What went so terribly wrong? Everyone knows the simple answer: too much fuel. More than a century ago, we began protecting forests from fire. We did not know that lightning fires kept them thin. More recently, we adopted an anti-management philosophy that protects forests from people. This ignores 12,000 years of history in which Native Americans doubled the number of fires by using them as a tool to keep forests open and productive.
Now logs and branches clutter the ground and trees grow so thick that it is difficult to walk through many forests. It is not surprising that the gentle fires of the past have become the destructive monsters of the present.
Fuel is part of the problem, but there is more to the story of what went wrong. Unlike the image of historic forests promoted by anti-management advocates, which depicts old trees spread like a blanket over the landscape, a historic forest was patchy. It looked more like a quilt than a blanket. Each patch consisted of a group of trees of about the same age, some young patches, some old patches, or meadows depending on how many years passed since fire created a new opening where they could grow.
The variety of patches in historic forests helped to contain hot fires. Most patches of young trees, and old trees with little underneath did not burn well and served as firebreaks. Still, chance led to fires skipping some patches. So, fuel built up and the next fire burned a few of them while doing little harm to the rest of the forest. Thus, most historic forests developed an ingenious pattern of little firebreaks that kept them immune from monster fires.

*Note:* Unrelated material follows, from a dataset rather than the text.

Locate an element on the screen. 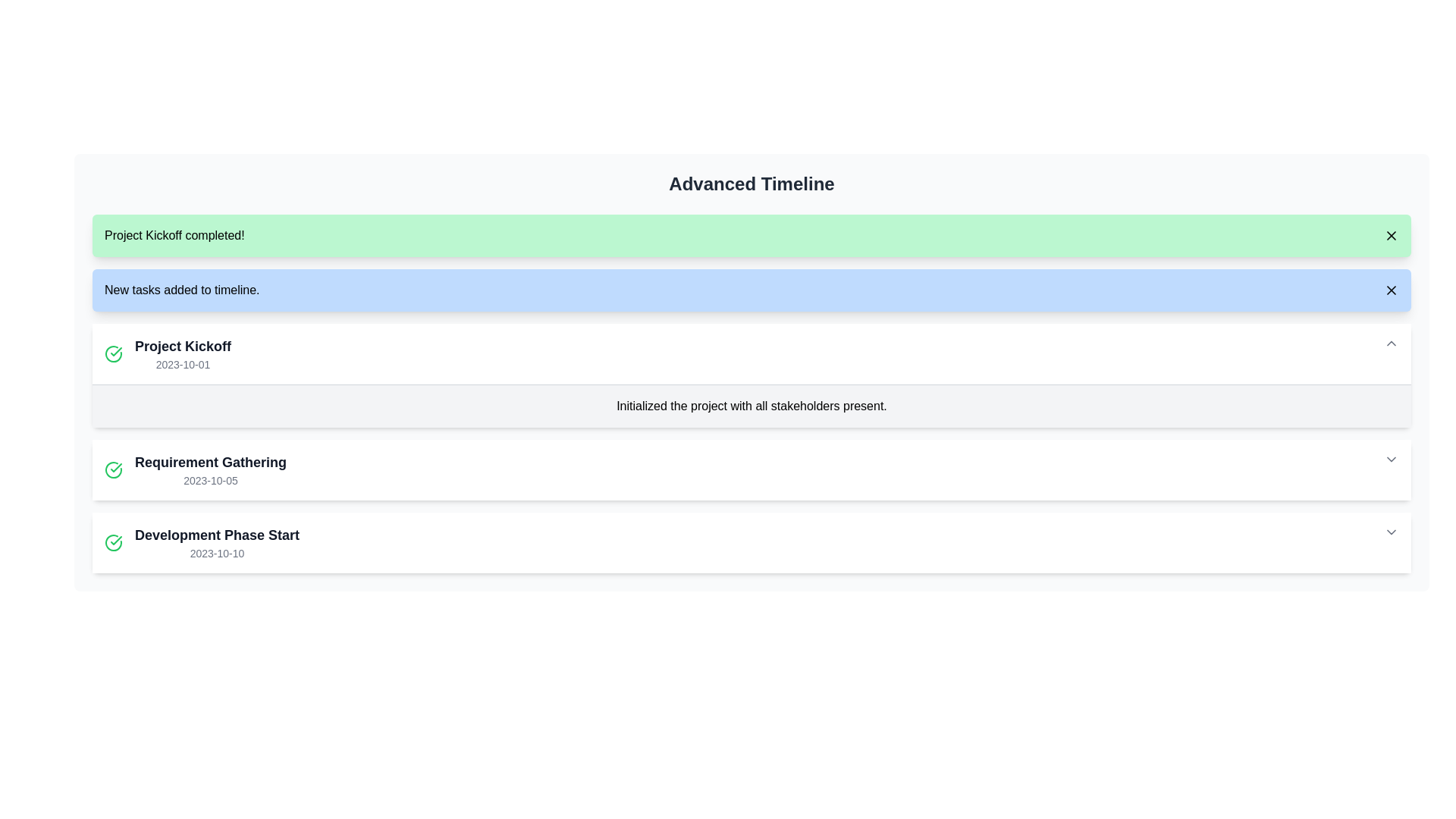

Today, the patchiness of our forests is gone, so they have lost their immunity to monster fires. Fires now spread across vast areas because we let all patches grow thick, and there are few younger and open patches left to slow the flames. That is what is happening throughout the West.
This is even more serious because monster fires create even bigger monsters. Huge blocks of seedlings that grow on burned areas become older and thicker at the same time. When it burns again, fire spreads farther and creates an even bigger block of fuel for the next fire. This cycle of monster fires has begun. Today, the average fire is nearly double the size it was in the last two decades and it may double again.
What should we do? We can thin little trees and use prescribed burns to reduce fuels, but that is not enough. We must use history as a guide and restore the natural immunity of our forests to monster fires. That means cutting whatever trees are necessary, big or small, to recreate the patchiness and diversity of historic forests that kept fires gentle and helpful.
It is easy to do. Foresters have the knowledge to restore our
forests. They can do it using logging, thinning, and prescribed
burning. Management has the added advantage of creating jobs,
producing forest products, and generating revenue to cover the
cost. If we act now we can stop the monster fires while also creating
forests that rival the beauty and sustainability of historic forests.
Dr. Bonnicksen is Professor of Forest Science at Texas A&M
University and author of the book America's Ancient Forests:
From the Ice Age to the Age of Discovery published in 2000
by John Wiley & Sons, Inc. He also serves on the National
Center for Public Policy Research Advisory Board.